## 2. Supervised Learning
#### Regression vs Classification
Repetition:
Supervised learning problems can be sub-divided into regression and classification problems.

**Regression** covers situations where **y is continuous/numerical**. 
- Predicting the value of the Dow in 6 months.
- Predicting the price of a given house based on various inputs.

**Classification** covers situations where **y is categorical**
- Will the Dow be up (U) or down (D) in 6 months?
- Is this email a SPAM or not?


### 2.1 Regression
- Linear regression is a simple approach to supervised learning
- It assumes a linear dependence of Y on X1, X2, ... Xn
- Linear Regression is very useful (conceptually and practically)

![adv](../img/2/advertise.png)
source: [ISLR](http://www-bcf.usc.edu/~gareth/ISL/)

Questions linear regression can help us to answer:
1. Is there a relationship between advertising budget and sales? 
2. How strong is the relationship between advertising budget and sales? 
3. Which factors (media) contribute to sales?
4. How accurately can we estimate the effect of each medium on sales? 
5. How accurately can we predict future sales?
6. Is the relationship linear?
7. Is there synergy among the advertising media?

#### 2.1.1 Simple Linear Regression
Simple linear regression assumes there is a linear relationship between x and y.
$$ y = \beta_{0}  + \beta_{1} x $$

![simple linear](../img/2/simple_linear_slope.png)

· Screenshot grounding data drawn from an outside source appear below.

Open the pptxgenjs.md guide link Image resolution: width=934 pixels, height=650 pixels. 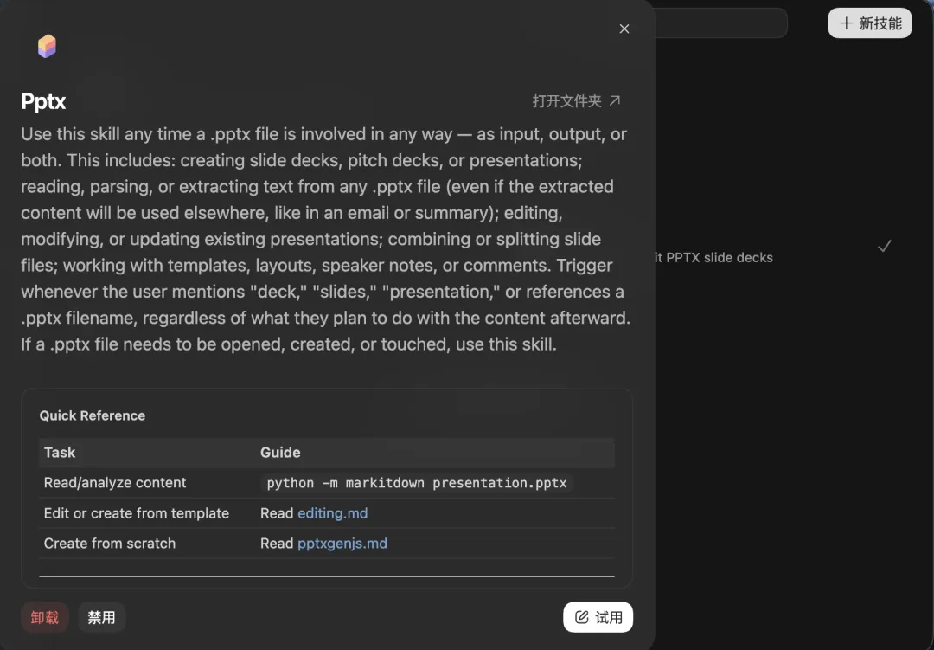click(342, 544)
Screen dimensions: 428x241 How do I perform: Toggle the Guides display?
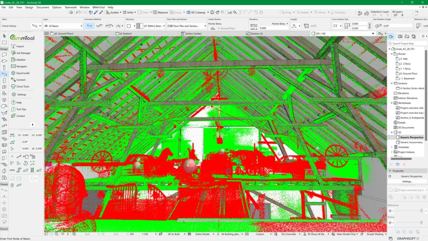113,12
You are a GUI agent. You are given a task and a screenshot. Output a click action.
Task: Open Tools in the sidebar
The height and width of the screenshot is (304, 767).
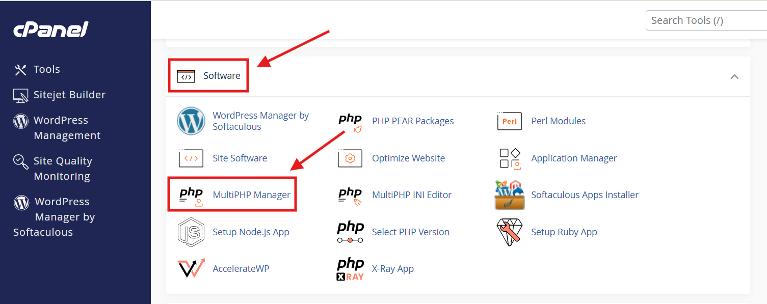[x=46, y=69]
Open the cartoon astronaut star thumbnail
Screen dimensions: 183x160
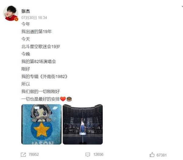pyautogui.click(x=41, y=124)
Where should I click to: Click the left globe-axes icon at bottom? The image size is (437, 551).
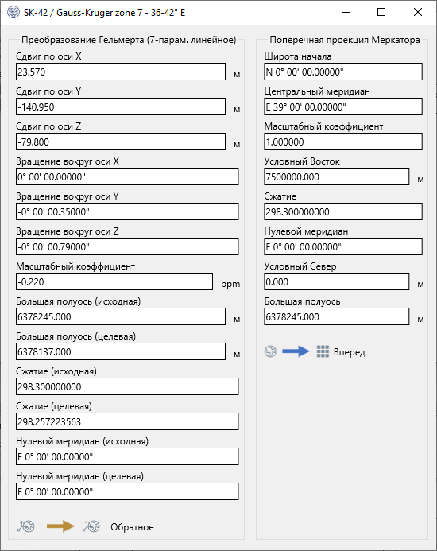[x=25, y=526]
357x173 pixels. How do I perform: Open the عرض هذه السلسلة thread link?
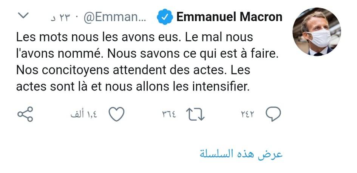(241, 154)
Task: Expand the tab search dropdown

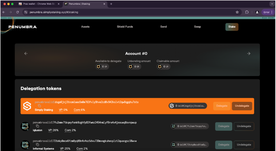Action: tap(271, 4)
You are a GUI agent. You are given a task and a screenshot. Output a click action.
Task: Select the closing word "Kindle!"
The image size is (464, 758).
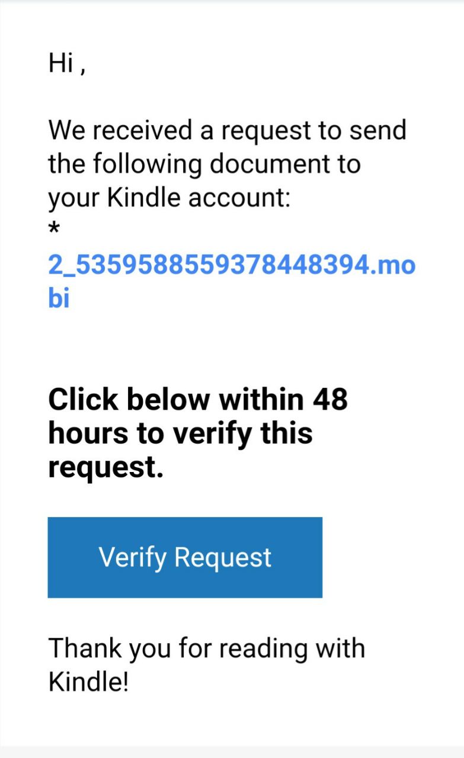tap(88, 682)
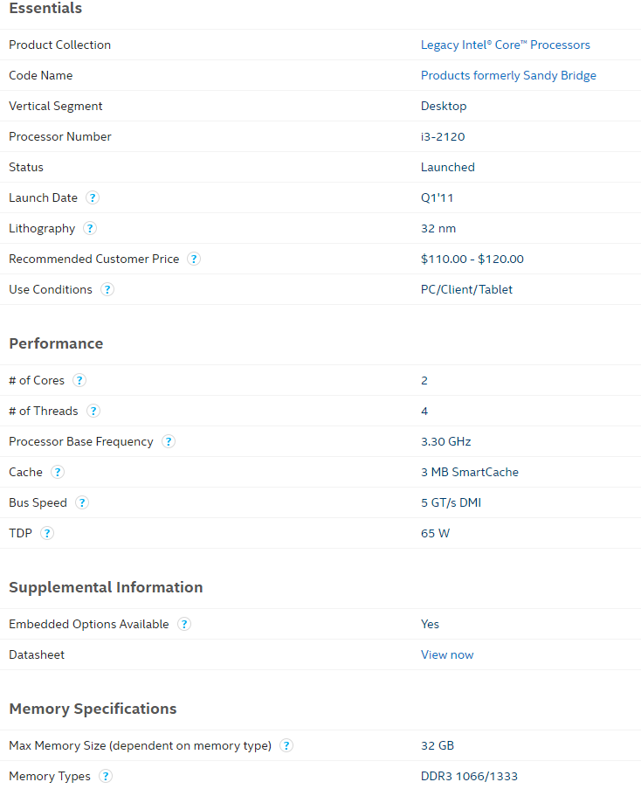Open Legacy Intel Core Processors link
The width and height of the screenshot is (641, 789).
tap(505, 45)
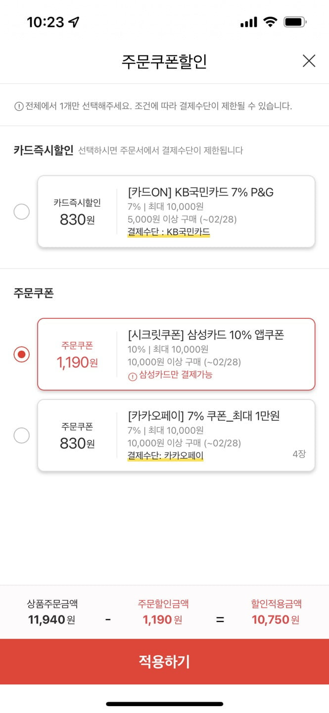Screen dimensions: 329x713
Task: Tap the 4장 coupon count label
Action: click(299, 454)

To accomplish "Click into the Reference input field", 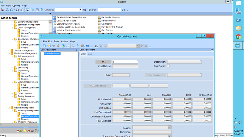I will pyautogui.click(x=152, y=132).
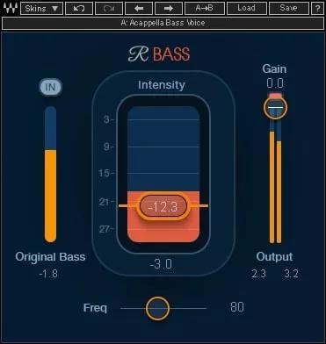Open the Save preset menu
Screen dimensions: 326x344
coord(288,8)
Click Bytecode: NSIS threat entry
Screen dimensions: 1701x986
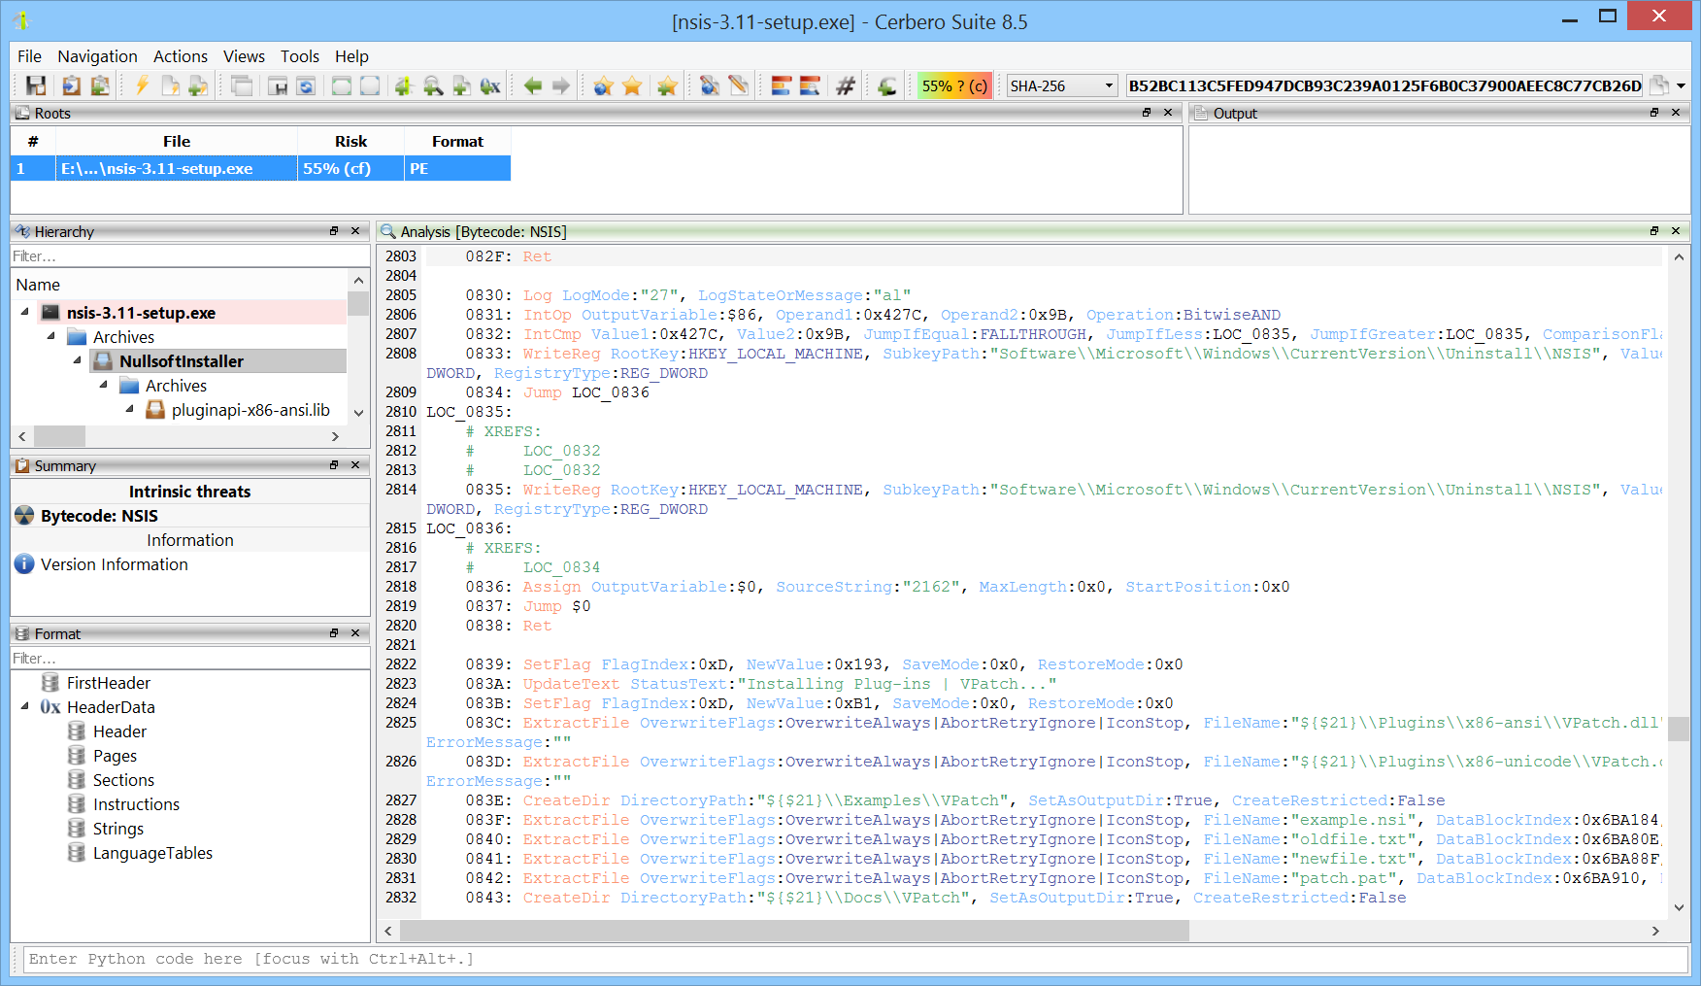[x=99, y=516]
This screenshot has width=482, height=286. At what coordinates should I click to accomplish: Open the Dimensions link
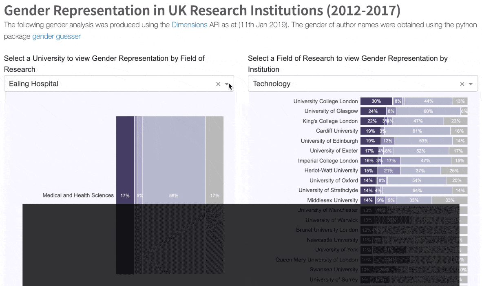point(189,24)
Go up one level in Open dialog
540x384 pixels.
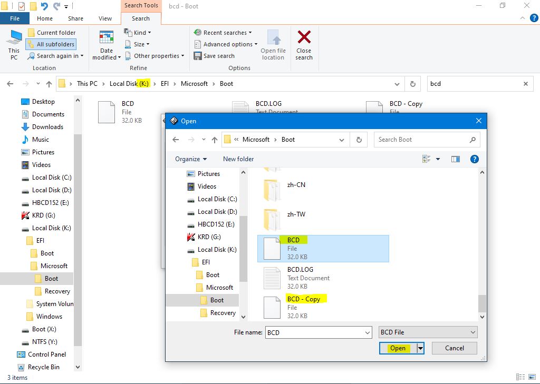215,140
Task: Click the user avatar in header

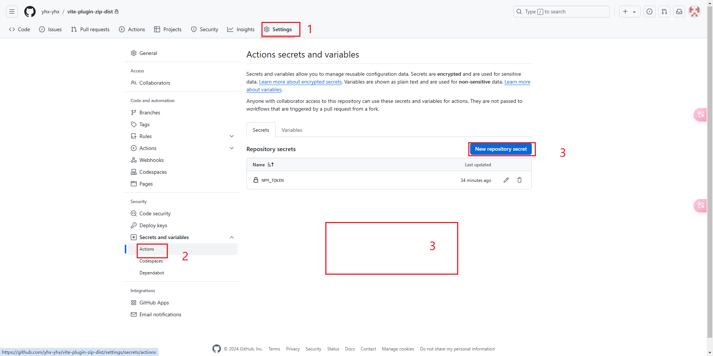Action: point(694,12)
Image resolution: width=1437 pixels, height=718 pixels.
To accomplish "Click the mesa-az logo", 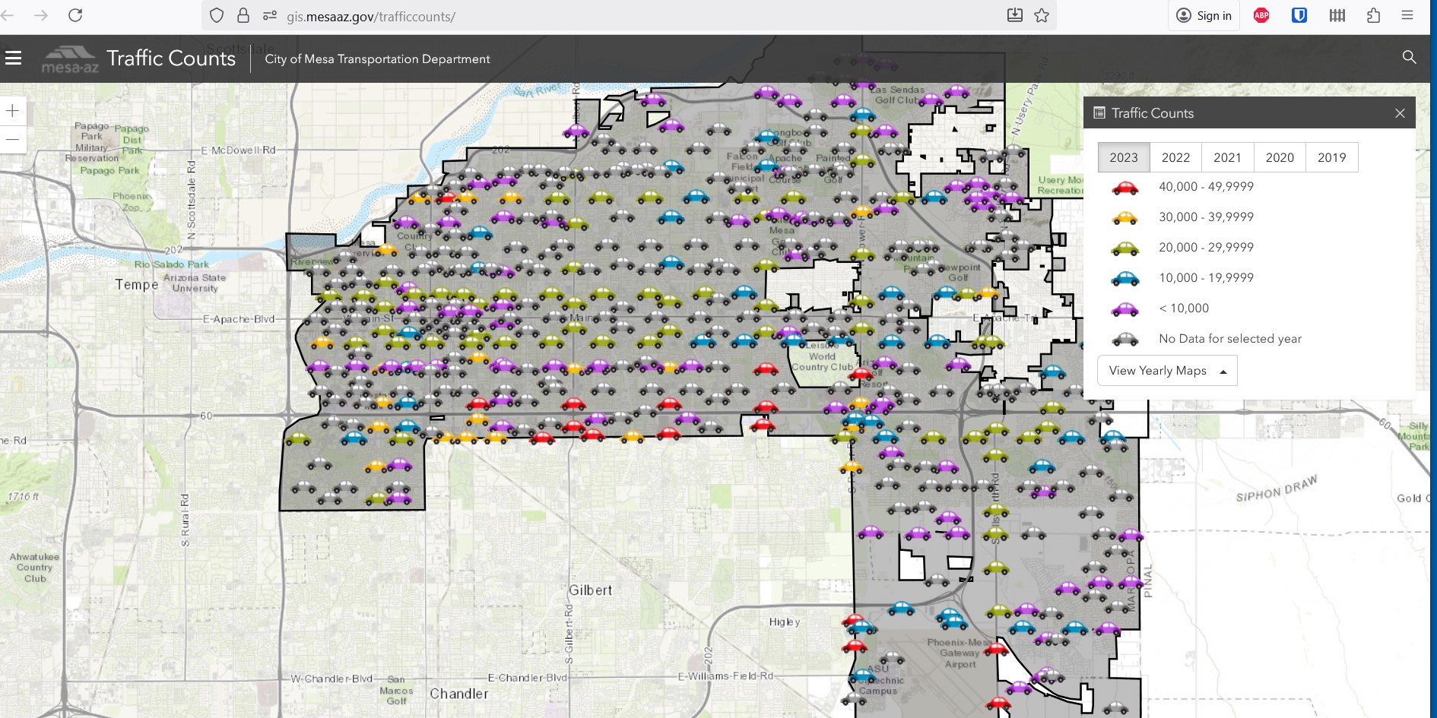I will point(70,59).
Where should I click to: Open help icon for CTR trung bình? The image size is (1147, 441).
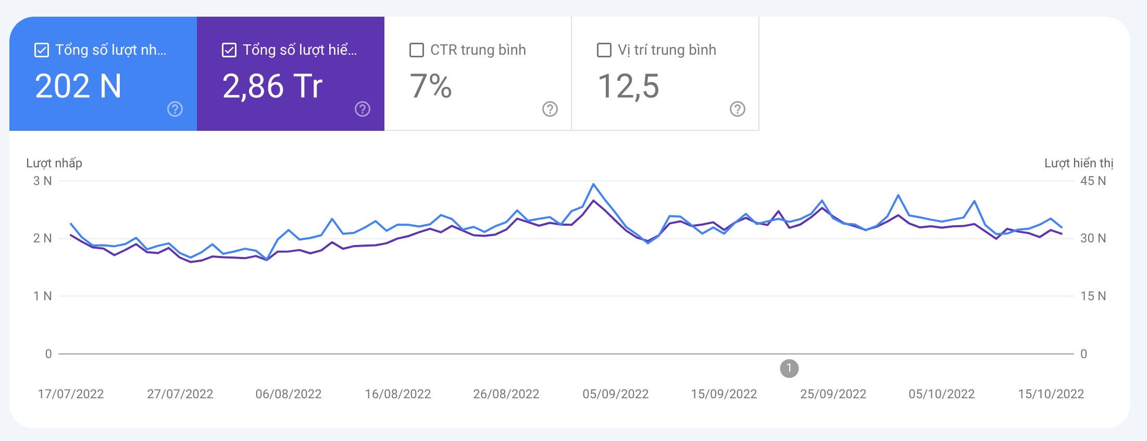pyautogui.click(x=550, y=109)
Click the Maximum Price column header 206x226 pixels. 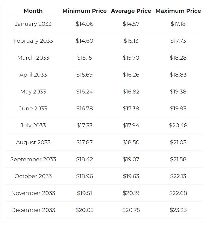click(178, 11)
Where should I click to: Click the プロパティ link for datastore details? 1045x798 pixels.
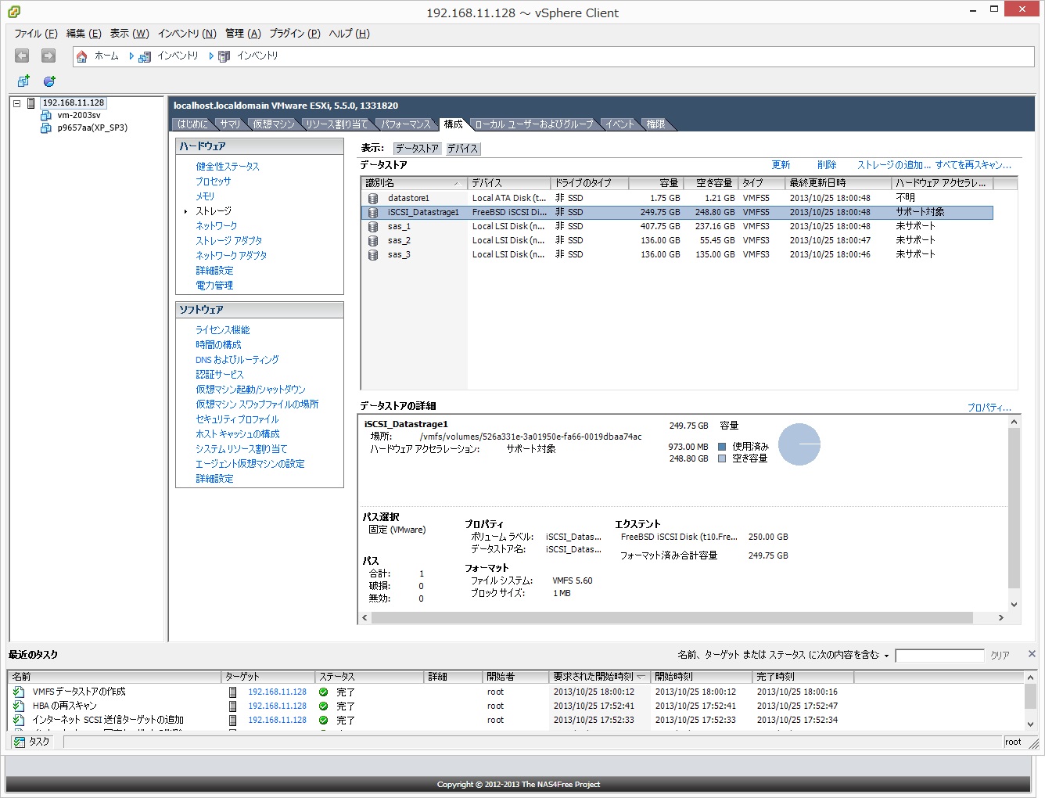tap(989, 408)
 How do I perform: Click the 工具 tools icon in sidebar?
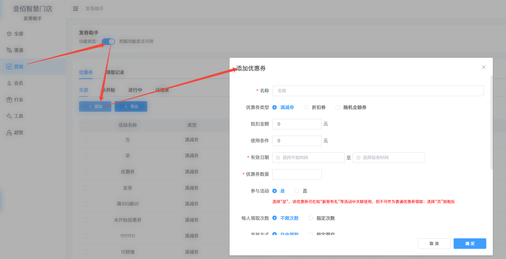(9, 116)

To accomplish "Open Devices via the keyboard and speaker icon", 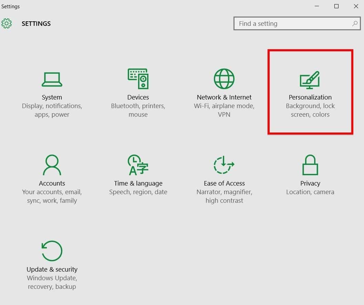I will point(138,79).
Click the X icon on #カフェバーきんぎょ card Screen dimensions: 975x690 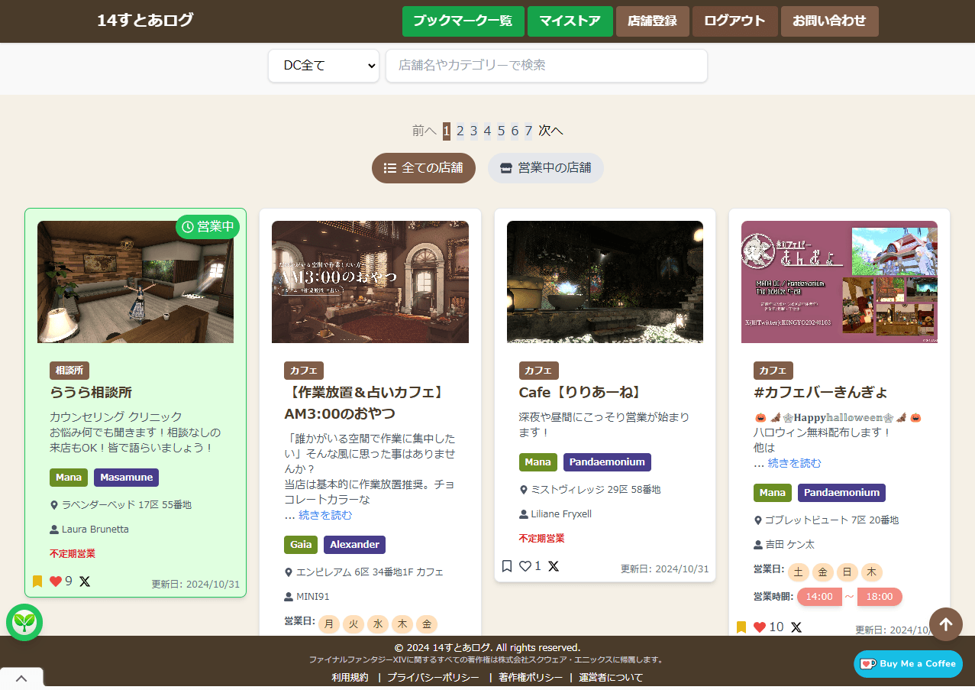pos(796,627)
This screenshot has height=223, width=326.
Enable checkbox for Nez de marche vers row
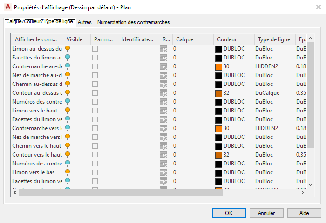(x=95, y=137)
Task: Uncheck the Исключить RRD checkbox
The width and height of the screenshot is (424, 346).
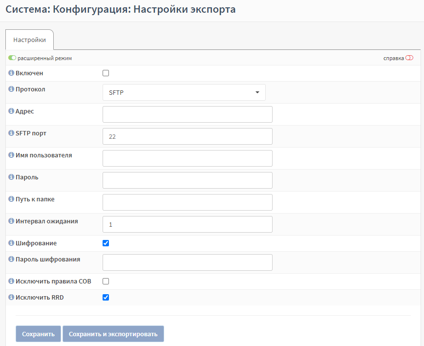Action: click(106, 298)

Let's gererate some random data for regression analysis

In [None]:
%matplotlib notebook
from sklearn.linear_model import LinearRegression
from matplotlib import pyplot
import numpy as np
import random

# generate random data from a line adding some noise
def generate_regr(n_samples, x_mean, x_std, m, b, y_noise):
    x, y = list(), list()
    for i in range(n_samples):
        x0 = random.gauss(x_mean, x_std)
        y0 = m * x0 + b + (random.gauss(0, y_noise))
        x.append(x0)
        y.append(y0)
    return np.array([x]).transpose(), y

m, b, noise = 1, 0, 1
X, y = generate_regr(50, 0, 10, m, b, noise)

# plot dataset
pyplot.close()
pyplot.scatter(X,y)

# ----------- create a model and fit it to the data ----------
regr_model = LinearRegression()
regr_model.fit(X, y)

# regression line
xl = np.linspace(min(X), max(X), 100)
yl = regr_model.coef_[0] * xl + regr_model.intercept_
yt= m * xl + b

pyplot.plot(xl, yl, '-r', label='linear regression')
pyplot.plot(xl, yt, '-b', label='truth ')
pyplot.legend(loc='upper left')
pyplot.show()

print("slope:")
print("  true:", m, " model: ", regr_model.coef_[0])
print("intercept:")
print("  true:", b, " model: ", regr_model.intercept_)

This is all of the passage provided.